Звучат часов медлительных удары,
И новый год уже полувозник…
Шуми, толпа, в рассеяньи тревожном,
Ничтожествуй, волнообразный мир…
…следя мгновений быстротечность,
Мой верный стих, мой пятистопный ямб,
Минувший год проталкивает в вечность.
 
(«31 декабря 1837», 1838; с. 196)
 
Ремесленник во славу красоты.
 
(«Пиши, поэт! Слагай для милой девы», 1838; с. 89)
   Техническое мастерство Бенедиктова было незаурядно. Его метроритмические эксперименты, прихотливая строфика, неожиданные и звучные рифмы привлекли к себе внимание в 1900–1910-е гг., в эпоху поисков новых форм поэтического языка; в это время воскресла его поэтическая декларация:
 
Изобретай неслыханные звуки,
Выдумывай неведомый язык!
 
(там же, с. 88)
   Поэт переходной эпохи, Бенедиктов оказался примечателен и своей литературной судьбой. В короткое время он приобрел необыкновенную популярность, причем не только среди малоискушенных в литературном отношении читателей, но и в высокопрофессиональной среде.
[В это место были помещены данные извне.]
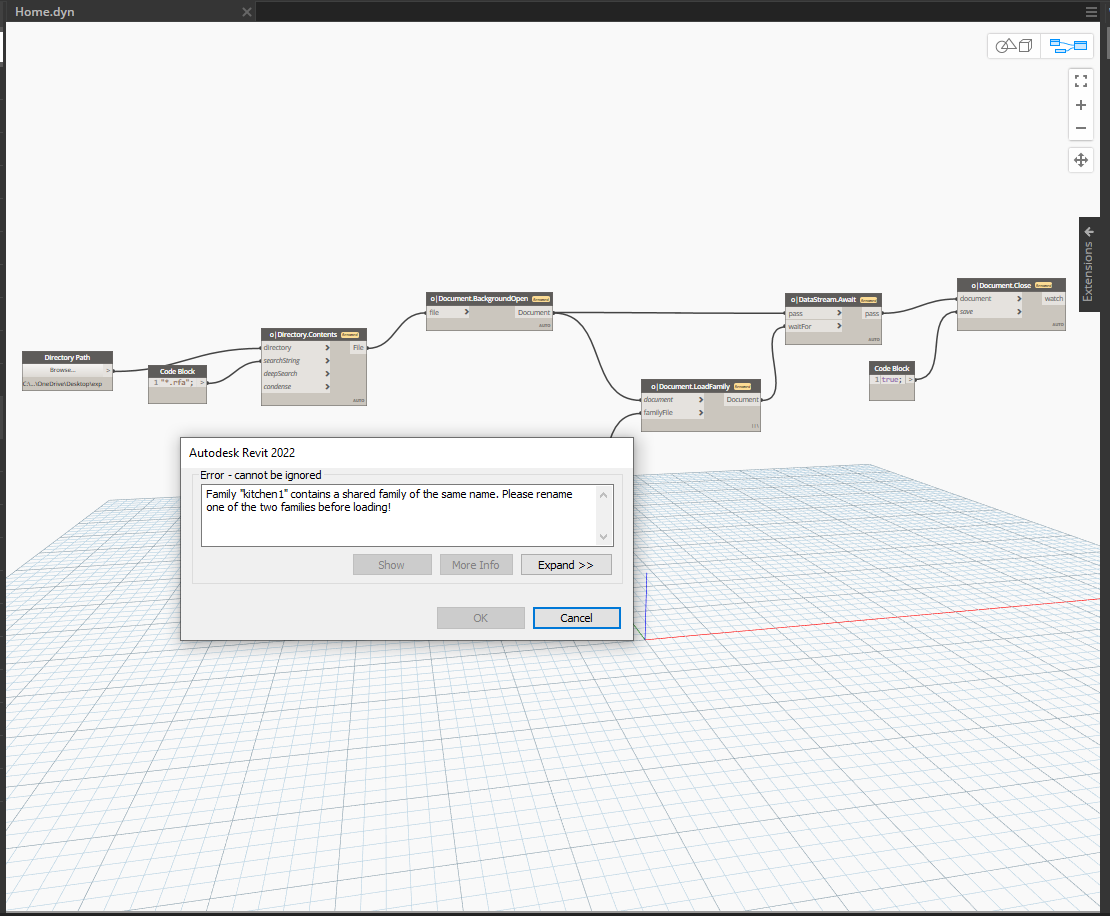The image size is (1110, 916).
Task: Open the Extensions panel
Action: 1088,263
Его приняли такие поэты как Вяземский, Жуковский, Тютчев, Шевырев; в нем искали истинное воплощение «поэзии мысли», он представал как своеобразный символ воскресающей поэзии в эпоху ее упадка, в начавшуюся эру безраздельного господства прозы, в «железный век», уничтожающий «последнего поэта». Литературная репутация Бенедиктова была разрушена Белинским; в блестящей статье «Стихотворения Владимира Бенедиктова» (1835) критик вскрыл декламационно-риторическую основу его поэзии; не отрицая «твердости и упругости языка, великолепия и картинности выражений», Белинский решительно отказывал Бенедиктову в творческом начале. Статья Белинского определила последующую литературную судьбу Бенедиктова; начиная с 1840-х гг. волна подражаний ему спадает, и сам он сходит с литературной сцены. Однако и его появление, и его успех были закономерны; они были подготовлены романтическим движением 1830-х гг.
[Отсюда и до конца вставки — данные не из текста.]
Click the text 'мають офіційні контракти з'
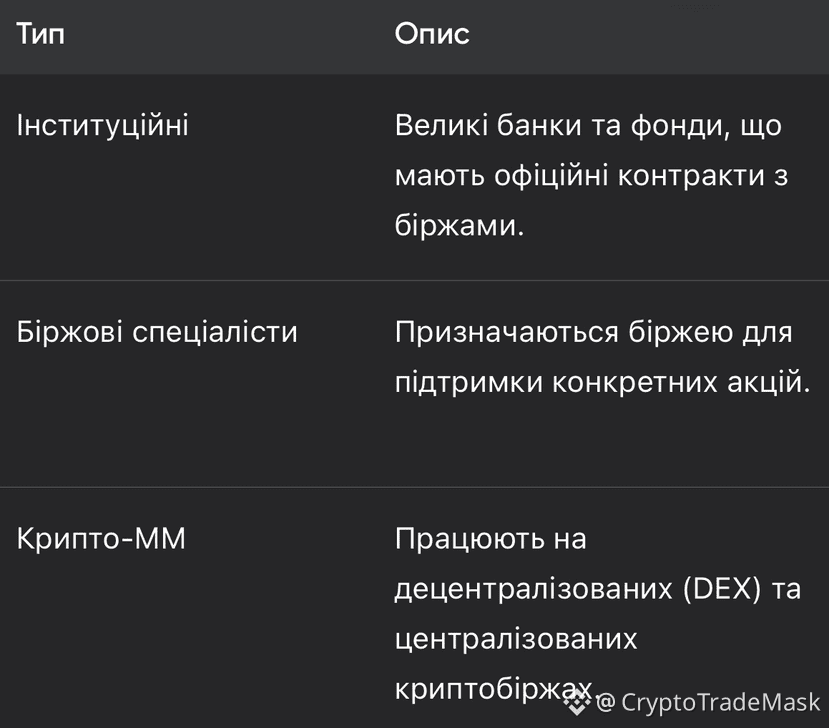 point(592,176)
   Значение Бенедиктова в русской поэзии было более негативным, нежели позитивным. Его творчество обозначило кризис поэтической системы «гармонической точности» и явление на литературной арене новых поколений. Самая эклектичность и внутренняя неустойчивость его эстетики были явлением исторически плодотворным; в ее пределах рождались новые тенденции, которым предстояло еще развиться. П. П. Ершов, автор «Конька-горбунка», начинал как поэт «бенедиктовской школы»; ее прошли Кольцов и Некрасов. Эта демократическая тенденция в поэзии, расширявшая сферу эстетического, проявилась, между прочим, и в позднем творчестве самого Бенедиктова; что же касается ораторского, декламационного пафоса, принявшего в его творчестве индивидуальную гиперболическую и риторическую форму, то ему предстояло вновь явиться в поэзии Лермонтова в преображенном качестве целостной поэтической системы.

Е. А. Баратынский

   Е. А. Баратынский (1800–1844) был одним из первых поэтов «новой» пушкинской «школы» и стал одним из ее последних поэтов. В «союз поэтов» он входит в 1819 г. Исключенный из Пажеского корпуса за непозволительную мальчишескую шалость, он появляется в Петербурге осенью 1818 г., знакомится с Бестужевым и Дельвигом, с которым и поселяется вместе; их беспечная полунищая поэтическая жизнь была описана ими в пышных гекзаметрах:
 
Шли они в дождик пешком, в панталонах трикотовых тонких,
Руки спрятав в карман (перчаток они не имели!).
 
(«Там, где Семеновский полк…», 1819)[ 364]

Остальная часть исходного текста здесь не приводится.